##### Input data #####

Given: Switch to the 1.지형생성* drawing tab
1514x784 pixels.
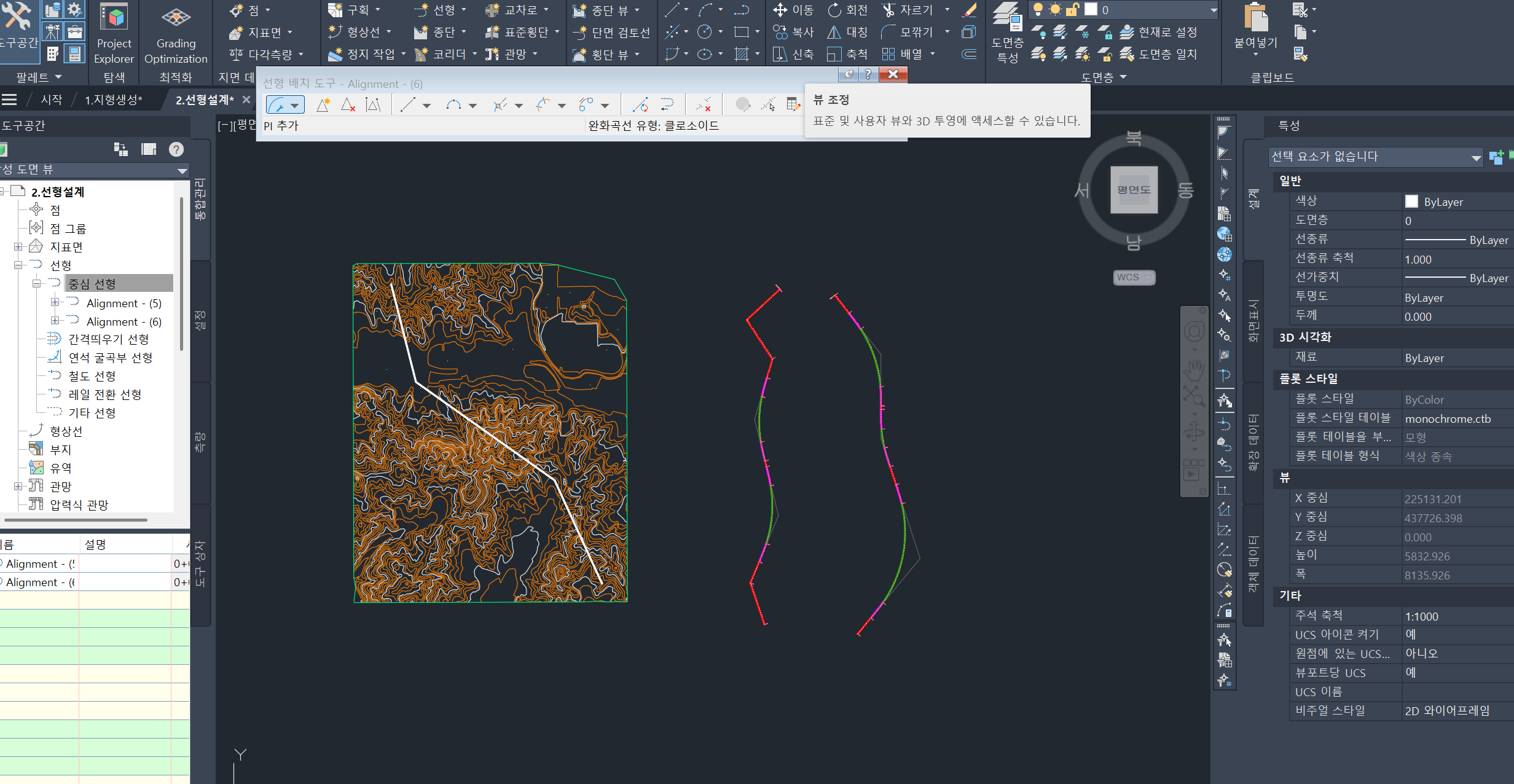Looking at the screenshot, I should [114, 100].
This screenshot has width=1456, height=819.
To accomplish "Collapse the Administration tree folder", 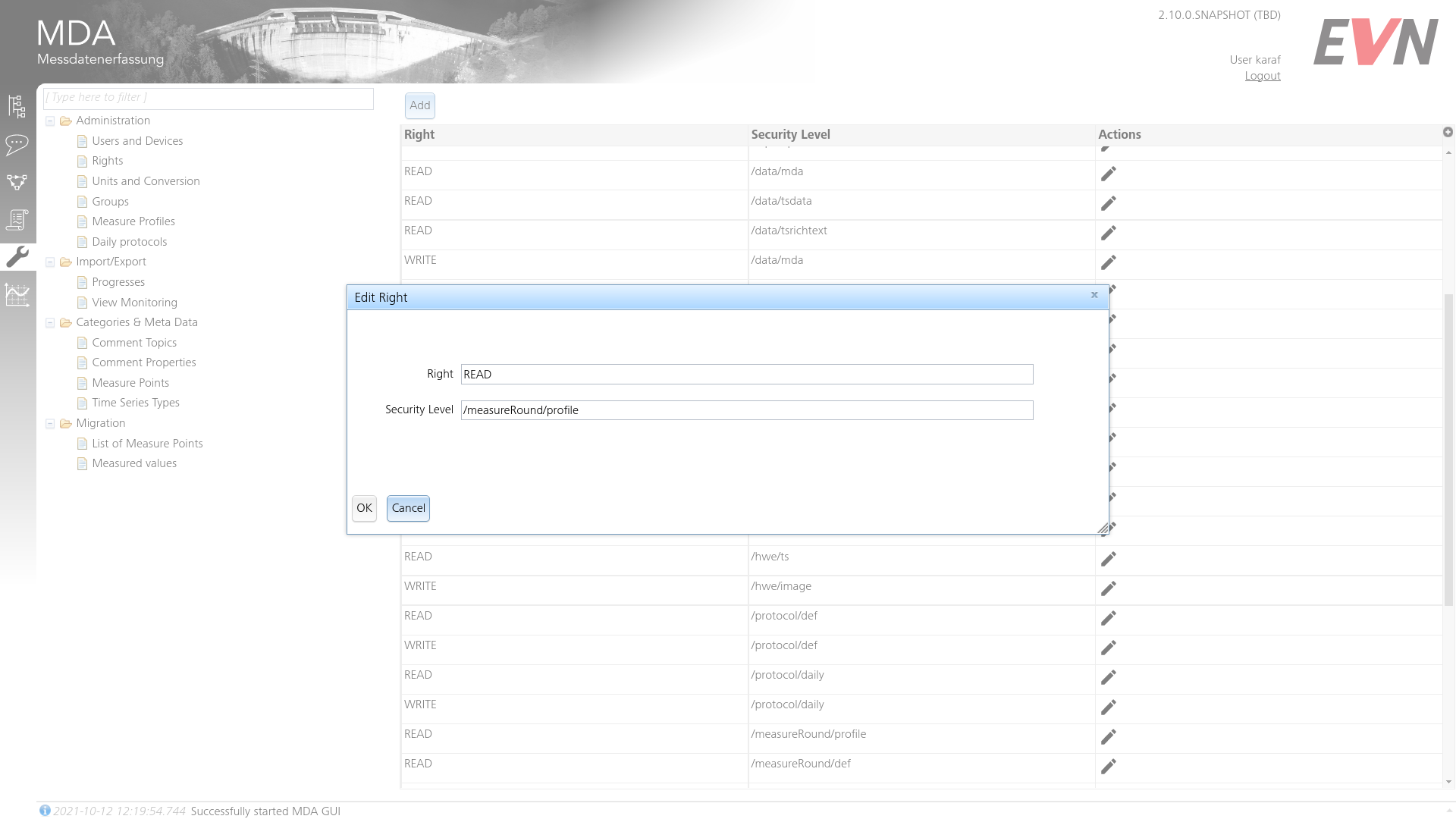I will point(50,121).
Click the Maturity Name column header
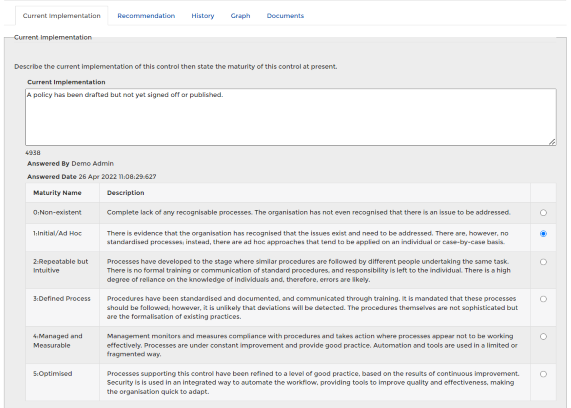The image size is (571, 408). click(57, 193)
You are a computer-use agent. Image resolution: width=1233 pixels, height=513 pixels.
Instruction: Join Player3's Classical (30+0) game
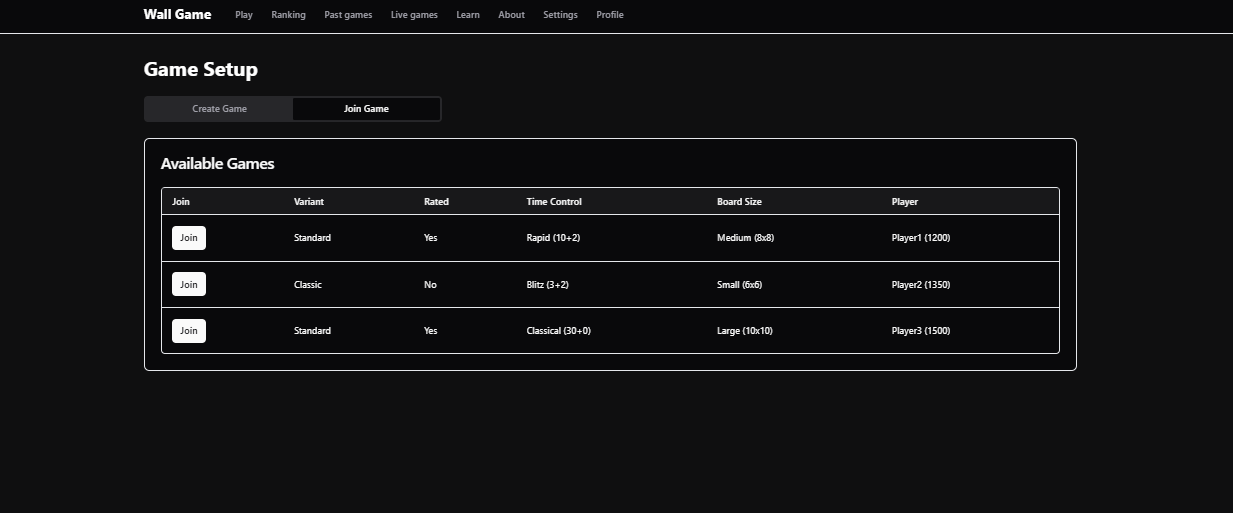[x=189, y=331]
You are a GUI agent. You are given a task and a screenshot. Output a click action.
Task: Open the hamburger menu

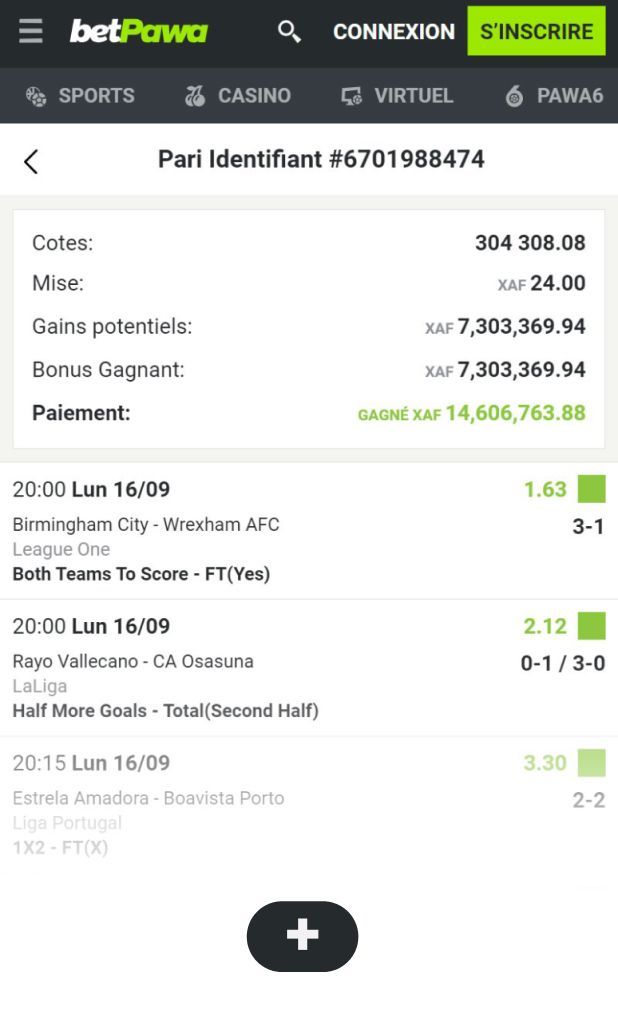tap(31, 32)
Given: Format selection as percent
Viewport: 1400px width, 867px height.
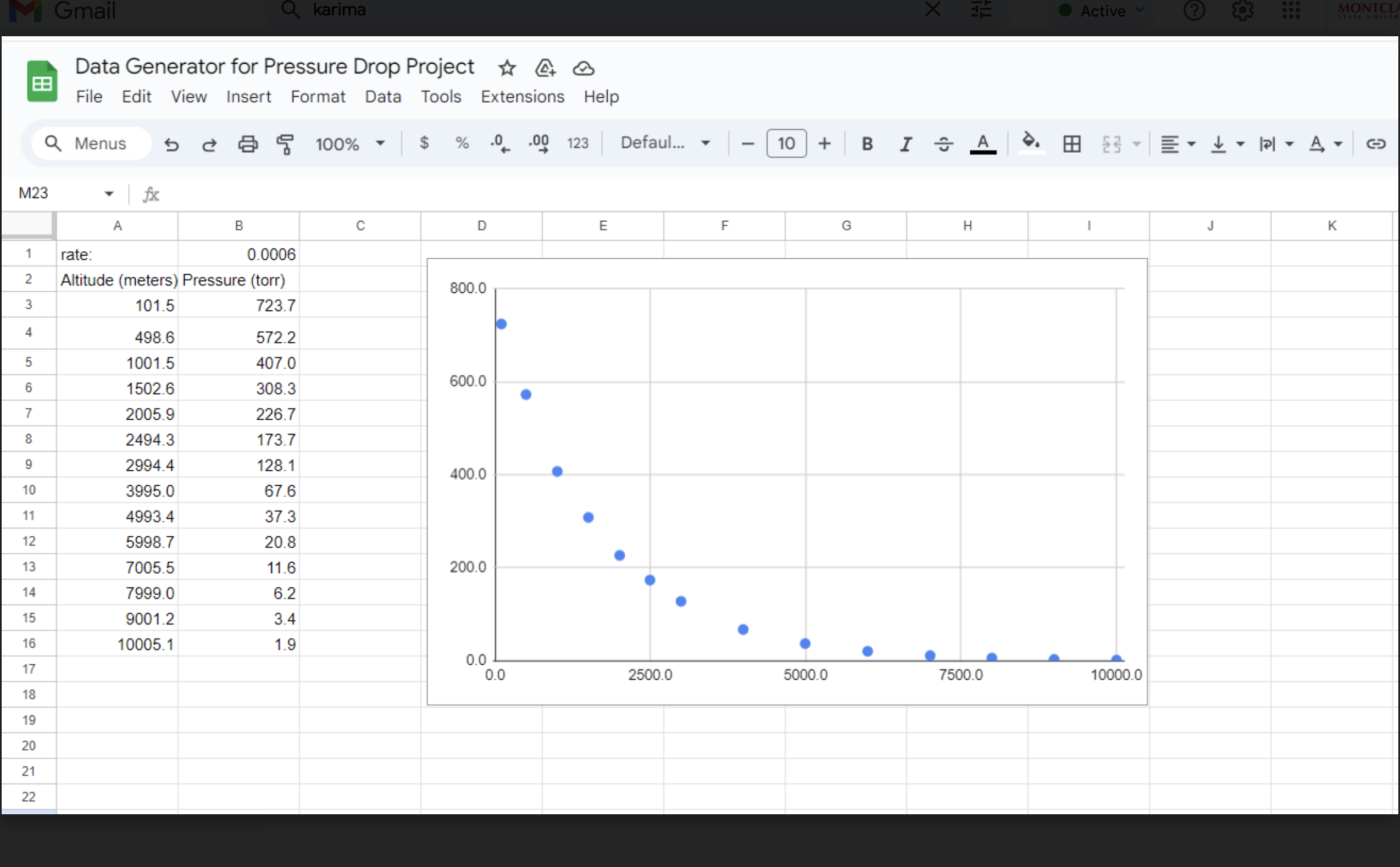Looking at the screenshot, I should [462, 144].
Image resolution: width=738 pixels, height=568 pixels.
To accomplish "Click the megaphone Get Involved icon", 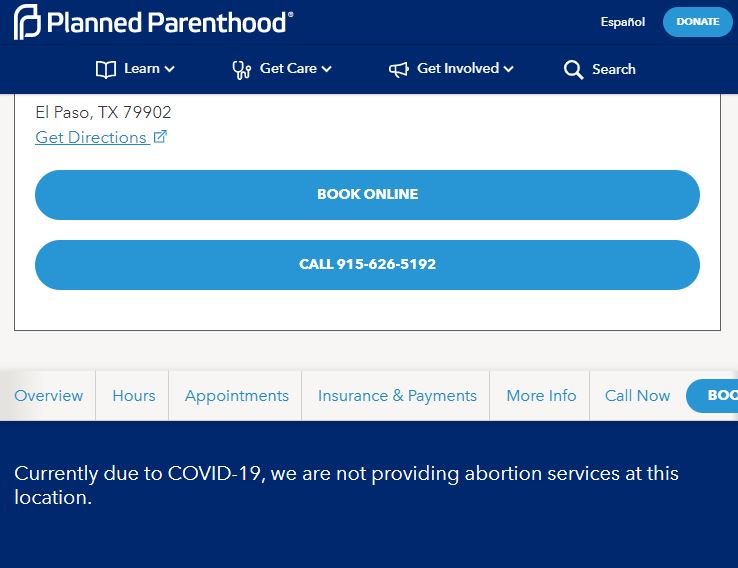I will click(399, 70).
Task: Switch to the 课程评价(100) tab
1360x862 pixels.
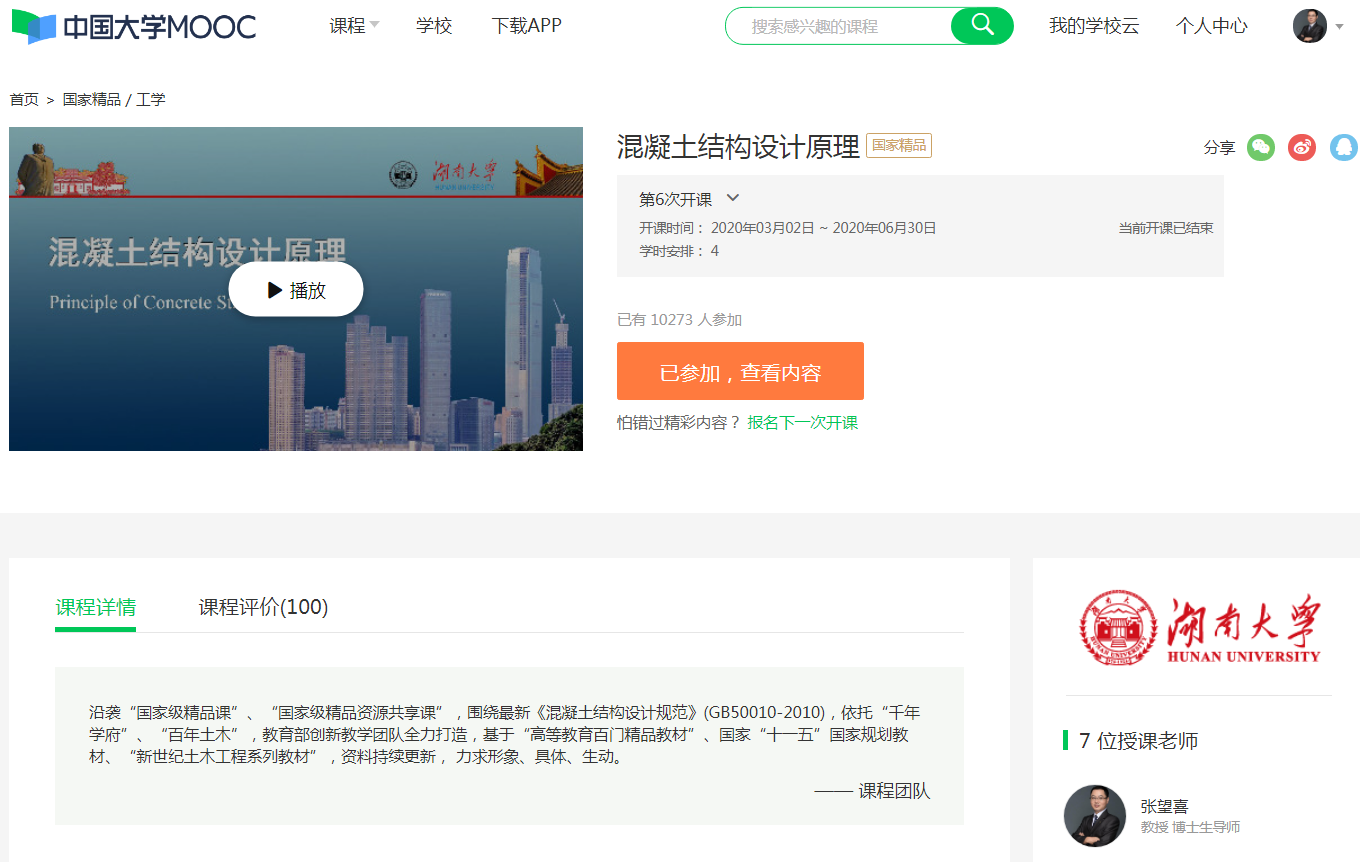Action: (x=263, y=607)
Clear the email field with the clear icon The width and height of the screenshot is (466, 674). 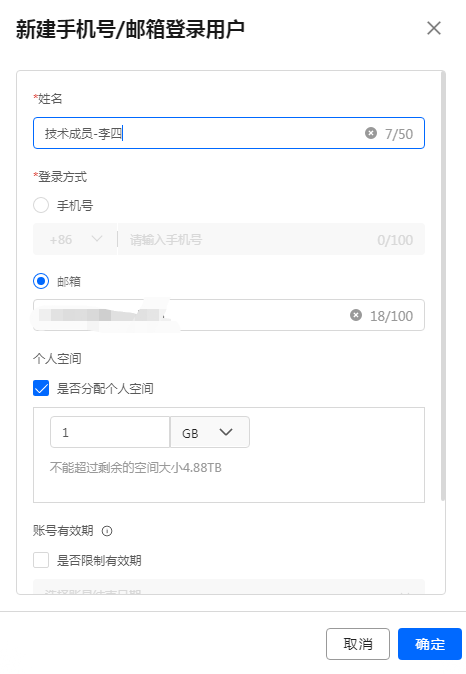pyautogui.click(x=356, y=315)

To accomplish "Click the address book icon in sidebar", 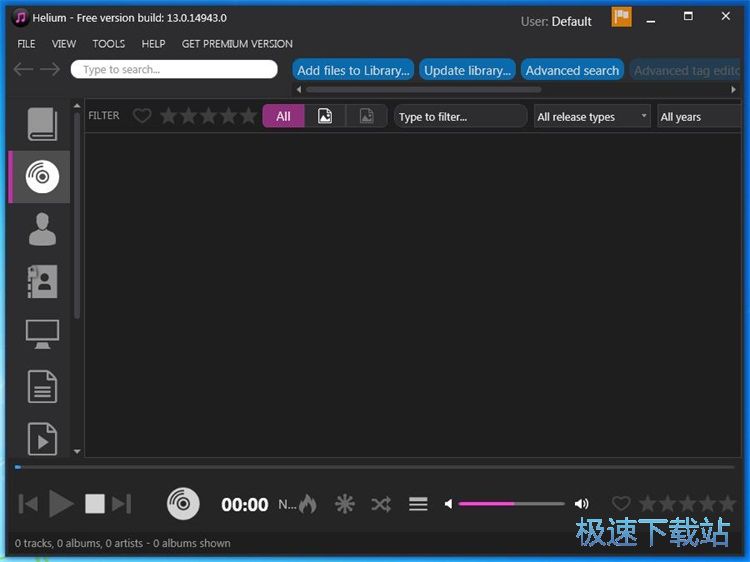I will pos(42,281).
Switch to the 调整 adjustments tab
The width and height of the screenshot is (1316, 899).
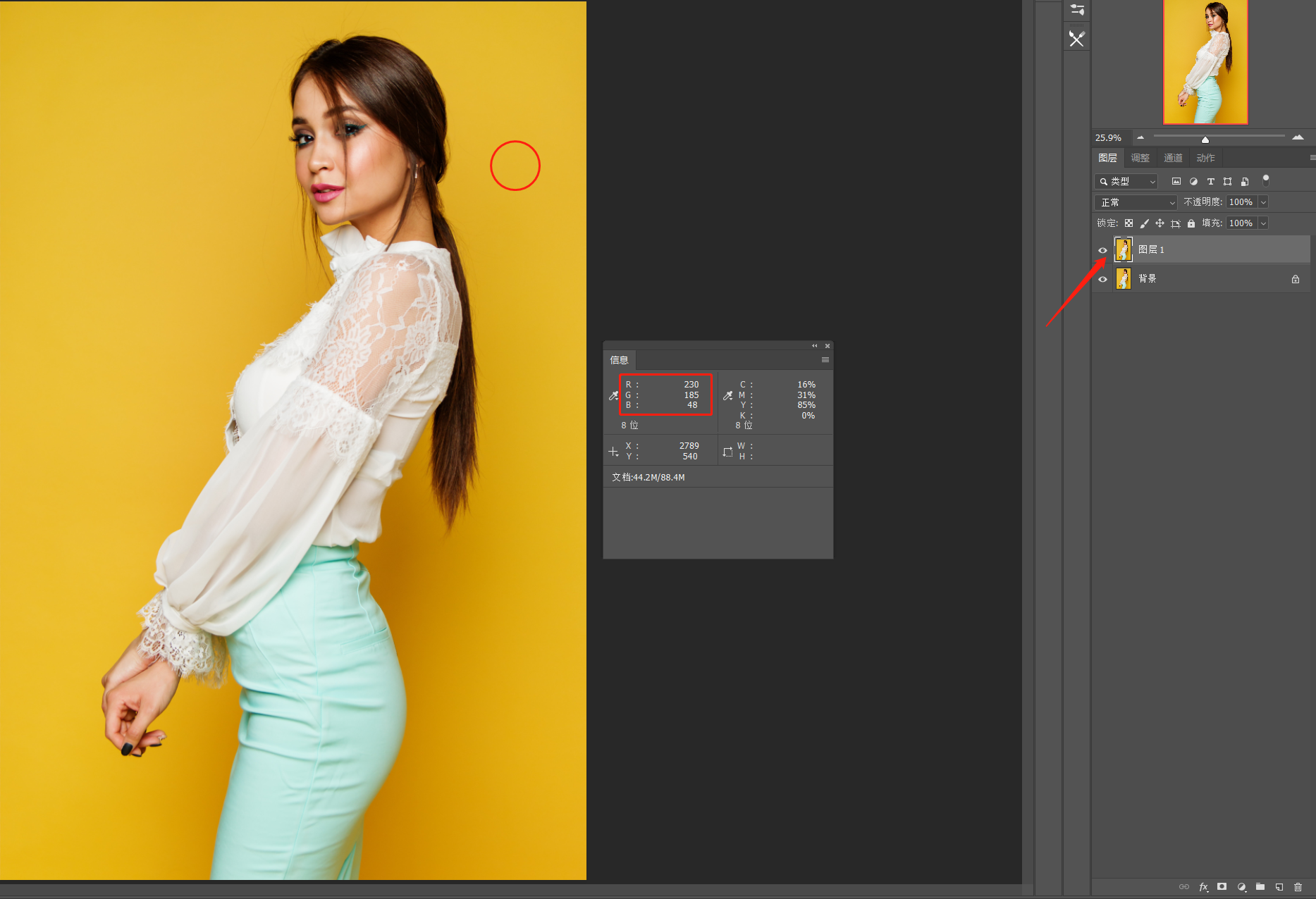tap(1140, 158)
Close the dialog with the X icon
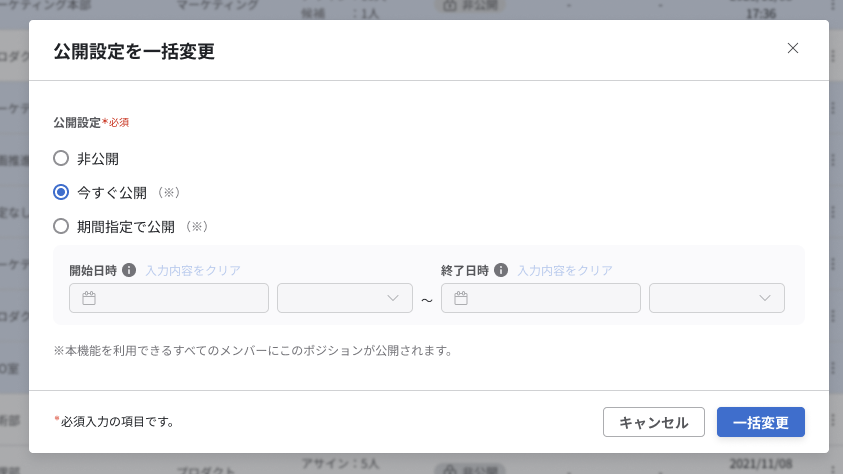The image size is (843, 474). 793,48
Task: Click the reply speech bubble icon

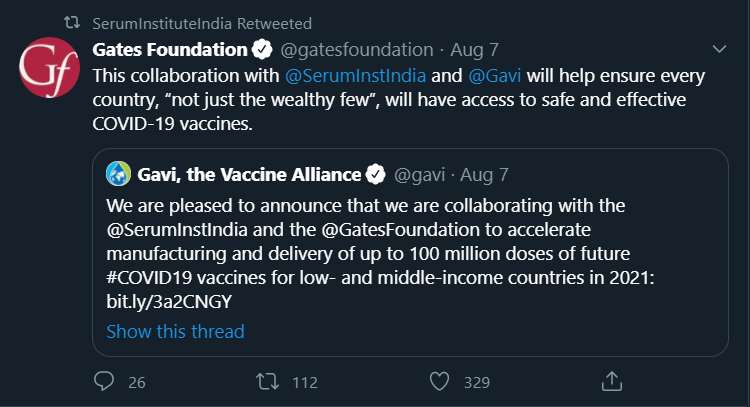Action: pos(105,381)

#####

Gather every line in the rows above that contains the string "Switch", and list those lines.

Given: Switch to the 1.지형생성* drawing tab
Task: Switch to the 课程评价(100) tab
Switch to the 调整 adjustments tab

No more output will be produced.